=== What you should do ===
Your answer should hold only the lines from the one with "Click the Figma icon" through the end of the listing below, each retyped exactly.

=== Available data ===
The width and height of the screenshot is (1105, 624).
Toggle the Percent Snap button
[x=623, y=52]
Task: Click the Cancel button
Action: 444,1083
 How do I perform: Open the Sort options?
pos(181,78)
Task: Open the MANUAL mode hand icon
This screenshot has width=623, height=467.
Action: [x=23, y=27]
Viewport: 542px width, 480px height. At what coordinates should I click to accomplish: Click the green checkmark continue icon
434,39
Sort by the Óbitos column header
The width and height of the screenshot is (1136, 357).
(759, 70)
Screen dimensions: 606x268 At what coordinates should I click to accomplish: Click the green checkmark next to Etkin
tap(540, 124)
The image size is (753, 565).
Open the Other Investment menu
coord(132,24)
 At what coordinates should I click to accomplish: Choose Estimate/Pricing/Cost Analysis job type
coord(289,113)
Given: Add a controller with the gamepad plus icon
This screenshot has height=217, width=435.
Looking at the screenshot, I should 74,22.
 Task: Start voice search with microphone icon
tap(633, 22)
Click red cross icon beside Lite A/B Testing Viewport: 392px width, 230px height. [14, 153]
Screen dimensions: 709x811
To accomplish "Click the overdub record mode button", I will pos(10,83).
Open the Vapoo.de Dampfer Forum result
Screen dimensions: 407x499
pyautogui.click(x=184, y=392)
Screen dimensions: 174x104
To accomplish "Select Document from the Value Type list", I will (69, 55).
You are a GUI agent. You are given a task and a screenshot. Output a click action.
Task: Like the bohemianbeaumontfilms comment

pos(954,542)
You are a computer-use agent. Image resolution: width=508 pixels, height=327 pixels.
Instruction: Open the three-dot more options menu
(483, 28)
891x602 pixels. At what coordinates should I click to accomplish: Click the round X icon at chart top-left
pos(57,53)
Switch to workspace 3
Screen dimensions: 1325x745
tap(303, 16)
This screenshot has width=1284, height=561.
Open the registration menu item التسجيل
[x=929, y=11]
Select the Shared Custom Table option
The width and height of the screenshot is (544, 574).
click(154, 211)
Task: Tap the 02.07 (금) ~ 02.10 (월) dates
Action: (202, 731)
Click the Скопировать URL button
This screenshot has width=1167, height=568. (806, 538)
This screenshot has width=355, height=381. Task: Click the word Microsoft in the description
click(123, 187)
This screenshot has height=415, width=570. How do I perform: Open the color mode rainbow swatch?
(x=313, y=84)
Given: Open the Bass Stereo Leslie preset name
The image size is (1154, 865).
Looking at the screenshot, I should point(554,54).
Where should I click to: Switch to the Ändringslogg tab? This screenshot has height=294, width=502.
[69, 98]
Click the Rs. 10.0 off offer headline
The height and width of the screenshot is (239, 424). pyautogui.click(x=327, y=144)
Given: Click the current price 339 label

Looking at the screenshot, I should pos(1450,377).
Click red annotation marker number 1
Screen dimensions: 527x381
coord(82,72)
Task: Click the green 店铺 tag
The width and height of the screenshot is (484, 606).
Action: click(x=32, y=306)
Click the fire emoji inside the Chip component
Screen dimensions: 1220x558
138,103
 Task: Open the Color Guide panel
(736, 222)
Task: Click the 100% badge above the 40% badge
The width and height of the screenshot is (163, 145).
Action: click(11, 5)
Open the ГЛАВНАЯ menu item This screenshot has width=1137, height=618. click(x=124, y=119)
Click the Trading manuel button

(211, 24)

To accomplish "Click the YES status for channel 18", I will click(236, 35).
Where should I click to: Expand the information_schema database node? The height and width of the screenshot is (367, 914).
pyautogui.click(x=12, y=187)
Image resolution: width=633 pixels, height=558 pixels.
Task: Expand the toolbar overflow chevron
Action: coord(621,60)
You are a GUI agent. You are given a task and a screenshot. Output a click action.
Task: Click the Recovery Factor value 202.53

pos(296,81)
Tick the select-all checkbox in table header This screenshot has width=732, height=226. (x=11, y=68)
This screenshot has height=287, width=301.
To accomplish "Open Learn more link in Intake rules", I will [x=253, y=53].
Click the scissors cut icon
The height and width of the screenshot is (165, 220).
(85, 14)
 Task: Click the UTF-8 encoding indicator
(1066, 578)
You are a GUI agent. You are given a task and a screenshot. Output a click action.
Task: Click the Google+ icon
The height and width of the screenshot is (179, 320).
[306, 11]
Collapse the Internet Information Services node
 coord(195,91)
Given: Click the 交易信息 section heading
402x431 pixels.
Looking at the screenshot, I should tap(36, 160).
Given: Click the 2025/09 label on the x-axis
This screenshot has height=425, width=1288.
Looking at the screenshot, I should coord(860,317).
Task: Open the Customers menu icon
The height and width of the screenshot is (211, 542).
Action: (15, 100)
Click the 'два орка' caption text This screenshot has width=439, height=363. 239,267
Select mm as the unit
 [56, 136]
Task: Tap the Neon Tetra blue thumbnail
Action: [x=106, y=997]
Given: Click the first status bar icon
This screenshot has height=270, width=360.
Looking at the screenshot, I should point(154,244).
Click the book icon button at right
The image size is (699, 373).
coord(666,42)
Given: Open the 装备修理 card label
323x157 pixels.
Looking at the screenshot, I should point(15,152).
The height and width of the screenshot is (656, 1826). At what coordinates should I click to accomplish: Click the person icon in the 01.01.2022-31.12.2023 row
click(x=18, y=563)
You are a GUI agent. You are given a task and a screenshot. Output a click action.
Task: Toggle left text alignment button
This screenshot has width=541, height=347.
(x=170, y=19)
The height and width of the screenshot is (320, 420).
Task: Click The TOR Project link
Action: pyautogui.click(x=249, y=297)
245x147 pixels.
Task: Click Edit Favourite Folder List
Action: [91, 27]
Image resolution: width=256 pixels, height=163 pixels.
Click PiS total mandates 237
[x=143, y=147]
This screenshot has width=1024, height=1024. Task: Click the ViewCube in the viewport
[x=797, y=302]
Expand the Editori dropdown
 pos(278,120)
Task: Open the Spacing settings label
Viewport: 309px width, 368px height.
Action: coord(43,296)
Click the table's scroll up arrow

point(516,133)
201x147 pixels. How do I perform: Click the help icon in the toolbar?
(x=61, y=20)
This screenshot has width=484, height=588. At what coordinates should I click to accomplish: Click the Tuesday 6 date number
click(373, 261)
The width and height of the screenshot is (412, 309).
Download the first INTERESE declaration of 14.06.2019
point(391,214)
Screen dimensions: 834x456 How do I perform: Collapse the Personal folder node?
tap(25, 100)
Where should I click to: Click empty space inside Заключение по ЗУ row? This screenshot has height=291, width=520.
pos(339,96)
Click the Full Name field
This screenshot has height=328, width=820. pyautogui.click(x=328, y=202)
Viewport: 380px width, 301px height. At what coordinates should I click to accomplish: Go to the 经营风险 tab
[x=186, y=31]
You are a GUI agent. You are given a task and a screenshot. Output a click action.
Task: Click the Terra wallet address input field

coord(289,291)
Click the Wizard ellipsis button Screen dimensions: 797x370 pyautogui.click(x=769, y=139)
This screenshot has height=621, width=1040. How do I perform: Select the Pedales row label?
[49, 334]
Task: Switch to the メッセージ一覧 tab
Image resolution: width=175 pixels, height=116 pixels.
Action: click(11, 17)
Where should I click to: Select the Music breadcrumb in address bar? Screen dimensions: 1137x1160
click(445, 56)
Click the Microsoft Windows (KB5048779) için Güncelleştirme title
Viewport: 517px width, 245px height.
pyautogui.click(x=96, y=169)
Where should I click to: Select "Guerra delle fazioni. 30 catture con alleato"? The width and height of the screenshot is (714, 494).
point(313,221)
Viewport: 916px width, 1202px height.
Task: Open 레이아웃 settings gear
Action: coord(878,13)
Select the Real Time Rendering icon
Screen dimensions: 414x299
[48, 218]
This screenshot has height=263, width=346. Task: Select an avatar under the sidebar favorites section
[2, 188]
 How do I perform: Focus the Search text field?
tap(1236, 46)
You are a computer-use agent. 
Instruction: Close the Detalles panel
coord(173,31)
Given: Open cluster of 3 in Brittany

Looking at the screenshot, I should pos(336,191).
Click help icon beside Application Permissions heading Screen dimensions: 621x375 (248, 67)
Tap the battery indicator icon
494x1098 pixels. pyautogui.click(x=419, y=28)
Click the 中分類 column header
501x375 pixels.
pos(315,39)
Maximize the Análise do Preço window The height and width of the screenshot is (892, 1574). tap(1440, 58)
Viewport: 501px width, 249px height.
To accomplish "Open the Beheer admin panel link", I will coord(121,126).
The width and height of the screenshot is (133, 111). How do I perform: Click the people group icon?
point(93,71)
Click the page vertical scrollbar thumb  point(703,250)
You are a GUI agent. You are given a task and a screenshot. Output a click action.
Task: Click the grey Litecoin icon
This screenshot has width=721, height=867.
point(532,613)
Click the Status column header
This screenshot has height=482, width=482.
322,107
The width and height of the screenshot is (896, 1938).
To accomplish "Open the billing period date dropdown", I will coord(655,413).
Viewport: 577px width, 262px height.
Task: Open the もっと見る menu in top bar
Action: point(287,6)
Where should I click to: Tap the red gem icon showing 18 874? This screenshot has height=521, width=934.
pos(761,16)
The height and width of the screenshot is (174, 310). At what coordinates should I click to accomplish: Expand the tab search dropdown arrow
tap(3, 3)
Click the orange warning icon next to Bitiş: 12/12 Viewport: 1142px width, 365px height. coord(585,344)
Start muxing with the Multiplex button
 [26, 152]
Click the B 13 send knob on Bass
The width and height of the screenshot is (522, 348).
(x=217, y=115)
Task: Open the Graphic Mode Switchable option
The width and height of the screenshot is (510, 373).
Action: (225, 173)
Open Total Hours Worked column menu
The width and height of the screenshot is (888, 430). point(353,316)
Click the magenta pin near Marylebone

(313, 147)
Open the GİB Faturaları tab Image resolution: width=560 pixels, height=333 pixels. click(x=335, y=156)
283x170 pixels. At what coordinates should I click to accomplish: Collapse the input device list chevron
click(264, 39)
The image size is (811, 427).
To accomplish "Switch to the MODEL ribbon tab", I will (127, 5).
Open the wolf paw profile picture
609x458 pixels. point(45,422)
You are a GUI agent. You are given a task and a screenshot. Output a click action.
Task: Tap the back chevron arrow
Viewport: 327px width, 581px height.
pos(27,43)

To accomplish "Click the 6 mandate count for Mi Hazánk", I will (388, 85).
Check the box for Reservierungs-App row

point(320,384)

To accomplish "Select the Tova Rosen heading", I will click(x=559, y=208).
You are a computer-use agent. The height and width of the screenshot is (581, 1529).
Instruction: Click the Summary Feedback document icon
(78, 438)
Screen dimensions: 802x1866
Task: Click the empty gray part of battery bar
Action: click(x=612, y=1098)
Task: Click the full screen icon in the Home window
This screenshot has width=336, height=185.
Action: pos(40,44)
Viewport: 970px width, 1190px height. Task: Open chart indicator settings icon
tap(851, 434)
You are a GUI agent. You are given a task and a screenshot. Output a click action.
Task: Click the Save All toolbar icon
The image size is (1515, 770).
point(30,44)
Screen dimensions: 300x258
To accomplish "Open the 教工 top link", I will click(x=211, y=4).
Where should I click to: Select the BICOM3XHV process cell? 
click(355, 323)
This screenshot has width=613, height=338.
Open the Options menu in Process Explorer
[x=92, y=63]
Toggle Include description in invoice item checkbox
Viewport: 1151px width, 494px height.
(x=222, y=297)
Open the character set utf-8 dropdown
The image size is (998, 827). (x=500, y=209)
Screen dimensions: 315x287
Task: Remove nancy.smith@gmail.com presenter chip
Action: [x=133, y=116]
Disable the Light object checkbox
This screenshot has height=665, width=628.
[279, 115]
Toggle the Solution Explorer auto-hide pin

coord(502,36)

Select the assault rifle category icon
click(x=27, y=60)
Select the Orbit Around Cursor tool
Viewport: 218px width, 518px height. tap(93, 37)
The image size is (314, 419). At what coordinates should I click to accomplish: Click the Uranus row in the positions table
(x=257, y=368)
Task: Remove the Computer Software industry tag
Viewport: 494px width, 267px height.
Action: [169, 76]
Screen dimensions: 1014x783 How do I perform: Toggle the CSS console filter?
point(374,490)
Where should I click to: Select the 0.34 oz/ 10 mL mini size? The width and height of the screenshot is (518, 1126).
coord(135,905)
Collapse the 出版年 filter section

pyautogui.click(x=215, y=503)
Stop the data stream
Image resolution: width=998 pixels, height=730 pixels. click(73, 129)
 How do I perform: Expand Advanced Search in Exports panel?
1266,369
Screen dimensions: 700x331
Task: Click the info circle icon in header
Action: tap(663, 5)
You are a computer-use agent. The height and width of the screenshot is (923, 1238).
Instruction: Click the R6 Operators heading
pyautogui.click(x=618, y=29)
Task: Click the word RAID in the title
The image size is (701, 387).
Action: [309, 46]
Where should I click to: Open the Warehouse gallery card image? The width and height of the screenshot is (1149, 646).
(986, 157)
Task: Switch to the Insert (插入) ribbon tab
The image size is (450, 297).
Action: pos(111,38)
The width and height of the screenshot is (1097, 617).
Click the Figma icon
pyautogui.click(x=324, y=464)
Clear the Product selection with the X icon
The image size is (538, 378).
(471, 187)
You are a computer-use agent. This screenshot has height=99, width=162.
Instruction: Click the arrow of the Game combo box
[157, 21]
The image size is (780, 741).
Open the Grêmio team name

=== Answer section ===
Click the Figma icon
pyautogui.click(x=324, y=464)
Clear the Product selection with the X icon
The image size is (538, 378).
(471, 187)
You are a computer-use agent. This screenshot has height=99, width=162.
Instruction: Click the arrow of the Game combo box
[157, 21]
The image size is (780, 741).
Open the Grêmio team name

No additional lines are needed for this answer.